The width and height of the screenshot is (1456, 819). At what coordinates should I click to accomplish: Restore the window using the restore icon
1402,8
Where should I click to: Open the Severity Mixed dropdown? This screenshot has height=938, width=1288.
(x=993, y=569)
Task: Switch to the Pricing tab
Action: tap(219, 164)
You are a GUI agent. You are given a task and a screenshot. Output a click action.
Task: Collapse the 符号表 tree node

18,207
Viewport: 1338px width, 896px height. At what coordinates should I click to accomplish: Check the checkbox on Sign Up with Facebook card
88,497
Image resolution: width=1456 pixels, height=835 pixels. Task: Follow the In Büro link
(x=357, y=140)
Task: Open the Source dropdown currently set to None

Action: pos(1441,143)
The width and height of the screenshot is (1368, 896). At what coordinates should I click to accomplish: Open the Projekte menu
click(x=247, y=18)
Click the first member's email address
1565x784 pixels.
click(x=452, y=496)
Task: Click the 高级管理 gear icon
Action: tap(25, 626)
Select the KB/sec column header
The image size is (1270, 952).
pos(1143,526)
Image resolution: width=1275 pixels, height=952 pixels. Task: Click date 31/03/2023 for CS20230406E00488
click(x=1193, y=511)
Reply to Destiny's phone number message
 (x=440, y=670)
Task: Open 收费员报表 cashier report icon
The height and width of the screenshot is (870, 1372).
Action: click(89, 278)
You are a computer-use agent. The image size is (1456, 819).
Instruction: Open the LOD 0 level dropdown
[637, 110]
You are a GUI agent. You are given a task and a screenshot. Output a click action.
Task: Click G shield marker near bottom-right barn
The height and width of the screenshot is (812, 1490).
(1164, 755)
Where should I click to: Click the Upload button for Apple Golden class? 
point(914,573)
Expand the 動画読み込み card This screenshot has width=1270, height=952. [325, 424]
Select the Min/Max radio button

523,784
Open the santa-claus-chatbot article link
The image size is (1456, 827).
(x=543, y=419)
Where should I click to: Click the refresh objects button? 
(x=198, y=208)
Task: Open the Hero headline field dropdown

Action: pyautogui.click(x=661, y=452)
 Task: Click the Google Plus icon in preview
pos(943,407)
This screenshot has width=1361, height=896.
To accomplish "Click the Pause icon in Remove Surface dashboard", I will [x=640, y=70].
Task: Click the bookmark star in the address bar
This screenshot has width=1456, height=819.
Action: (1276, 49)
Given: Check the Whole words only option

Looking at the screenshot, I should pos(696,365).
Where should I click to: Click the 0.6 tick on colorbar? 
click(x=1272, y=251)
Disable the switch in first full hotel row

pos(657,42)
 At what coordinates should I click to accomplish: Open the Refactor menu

━━━━━━━━━━━━━━━━━━━━

Your task is to print the whole listing again exactly.

The width and height of the screenshot is (1456, 819). At what coordinates should I click to accomplish: Restore the window using the restore icon
1402,8
Where should I click to: Open the Severity Mixed dropdown? This screenshot has height=938, width=1288.
(x=993, y=569)
Task: Switch to the Pricing tab
Action: tap(219, 164)
You are a GUI agent. You are given a task and a screenshot. Output a click action.
Task: Collapse the 符号表 tree node

18,207
Viewport: 1338px width, 896px height. At what coordinates should I click to accomplish: Check the checkbox on Sign Up with Facebook card
88,497
Image resolution: width=1456 pixels, height=835 pixels. Task: Follow the In Büro link
(x=357, y=140)
Task: Open the Source dropdown currently set to None

Action: pos(1441,143)
The width and height of the screenshot is (1368, 896). At what coordinates should I click to accomplish: Open the Projekte menu
click(x=247, y=18)
Click the first member's email address
1565x784 pixels.
click(x=452, y=496)
Task: Click the 高级管理 gear icon
Action: tap(25, 626)
Select the KB/sec column header
The image size is (1270, 952).
pos(1143,526)
Image resolution: width=1275 pixels, height=952 pixels. Task: Click date 31/03/2023 for CS20230406E00488
click(x=1193, y=511)
Reply to Destiny's phone number message
 (x=440, y=670)
Task: Open 收费员报表 cashier report icon
The height and width of the screenshot is (870, 1372).
Action: click(89, 278)
You are a computer-use agent. The image size is (1456, 819).
Instruction: Open the LOD 0 level dropdown
[637, 110]
You are a GUI agent. You are given a task and a screenshot. Output a click action.
Task: Click G shield marker near bottom-right barn
The height and width of the screenshot is (812, 1490).
(1164, 755)
Where should I click to: Click the Upload button for Apple Golden class? 
point(914,573)
Expand the 動画読み込み card This screenshot has width=1270, height=952. [325, 424]
Select the Min/Max radio button

523,784
Open the santa-claus-chatbot article link
The image size is (1456, 827).
(x=543, y=419)
Where should I click to: Click the refresh objects button? 
(x=198, y=208)
Task: Open the Hero headline field dropdown

Action: pyautogui.click(x=661, y=452)
 Task: Click the Google Plus icon in preview
pos(943,407)
This screenshot has width=1361, height=896.
To accomplish "Click the Pause icon in Remove Surface dashboard", I will [x=640, y=70].
Task: Click the bookmark star in the address bar
This screenshot has width=1456, height=819.
Action: (1276, 49)
Given: Check the Whole words only option

Looking at the screenshot, I should pos(696,365).
Where should I click to: Click the 0.6 tick on colorbar? 
click(x=1272, y=251)
Disable the switch in first full hotel row

pos(657,42)
 At what coordinates should I click to accomplish: Open the Refactor menu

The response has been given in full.